Antes mesmo das preliminares, a transa começa no cérebro – com os desejos, as fantasias, o tesão. Nessa hora que vale a pena mandar uma mensagem de SMS, um email, abrir o chat do Facebook e provocar seu parceiro lá do outro lado, afim de elucidar ideias imorais. A palavra “sexting” vem da contração dos termos “sex” e “texting“. Significa troca de mensagens eróticas. E pode também se expandir para demais conteúdos de natureza sexual, como vídeos e fotos.

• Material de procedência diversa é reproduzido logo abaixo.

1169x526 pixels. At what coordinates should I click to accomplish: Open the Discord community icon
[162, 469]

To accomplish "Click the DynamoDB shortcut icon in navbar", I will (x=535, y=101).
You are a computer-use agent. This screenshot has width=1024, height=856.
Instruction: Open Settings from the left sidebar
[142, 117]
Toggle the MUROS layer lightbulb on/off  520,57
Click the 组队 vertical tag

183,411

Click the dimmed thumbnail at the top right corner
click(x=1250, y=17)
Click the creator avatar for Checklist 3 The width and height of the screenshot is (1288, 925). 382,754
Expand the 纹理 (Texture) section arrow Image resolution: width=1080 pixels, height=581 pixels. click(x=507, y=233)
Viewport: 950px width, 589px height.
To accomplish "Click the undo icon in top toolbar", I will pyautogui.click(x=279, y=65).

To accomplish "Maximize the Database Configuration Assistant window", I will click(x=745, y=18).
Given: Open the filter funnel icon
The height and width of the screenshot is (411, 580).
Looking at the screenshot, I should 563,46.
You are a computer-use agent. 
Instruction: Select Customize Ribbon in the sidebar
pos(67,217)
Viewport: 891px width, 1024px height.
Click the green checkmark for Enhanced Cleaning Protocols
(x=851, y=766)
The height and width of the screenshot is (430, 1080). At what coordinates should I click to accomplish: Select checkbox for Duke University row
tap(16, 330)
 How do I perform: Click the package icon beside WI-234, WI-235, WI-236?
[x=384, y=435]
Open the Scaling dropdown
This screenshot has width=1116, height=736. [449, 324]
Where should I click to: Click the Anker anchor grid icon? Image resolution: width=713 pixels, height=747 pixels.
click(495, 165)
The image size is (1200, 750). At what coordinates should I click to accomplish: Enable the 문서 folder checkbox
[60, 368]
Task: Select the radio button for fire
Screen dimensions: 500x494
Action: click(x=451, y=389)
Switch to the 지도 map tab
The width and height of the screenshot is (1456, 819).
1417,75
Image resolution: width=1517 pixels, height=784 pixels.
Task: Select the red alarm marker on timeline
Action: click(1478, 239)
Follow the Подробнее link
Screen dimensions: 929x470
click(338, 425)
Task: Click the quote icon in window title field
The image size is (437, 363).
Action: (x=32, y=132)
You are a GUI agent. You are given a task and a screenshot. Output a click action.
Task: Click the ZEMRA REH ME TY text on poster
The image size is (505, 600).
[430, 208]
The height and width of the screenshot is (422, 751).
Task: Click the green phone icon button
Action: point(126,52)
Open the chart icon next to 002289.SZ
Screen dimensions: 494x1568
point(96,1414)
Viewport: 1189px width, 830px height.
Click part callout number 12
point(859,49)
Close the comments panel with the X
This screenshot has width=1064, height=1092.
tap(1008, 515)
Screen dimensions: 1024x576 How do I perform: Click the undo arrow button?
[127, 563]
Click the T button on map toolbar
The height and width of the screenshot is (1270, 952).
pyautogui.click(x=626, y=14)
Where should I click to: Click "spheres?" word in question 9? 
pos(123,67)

É aí que está o perigo. E o motivo pelo qual sexting é, em certas circunstâncias, tratado quase como um crime cometido por adolescentes inconsequentes. Ao trocar fotos muito íntimas com alguém, de nudez ou mesmo pornografia amadora, corre-se o risco de outras pessoas verem aquilo também. Acredite, seu parceiro vai querer mostrar ao menos para o amigo ou a amiga. O grande problema é quando a relação acaba e, seja por vingança ou pura crueldade, as tais imagens “caem na rede” para quem quiser ver. Não faltam histórias de quem tenha sofrido exposição indesejada por conta desse tipo de descuido. Ter a intimidade escancarada na internet pode acarretar uma série de danos à sua reputação e interferir até nas relações pessoais e profissionais.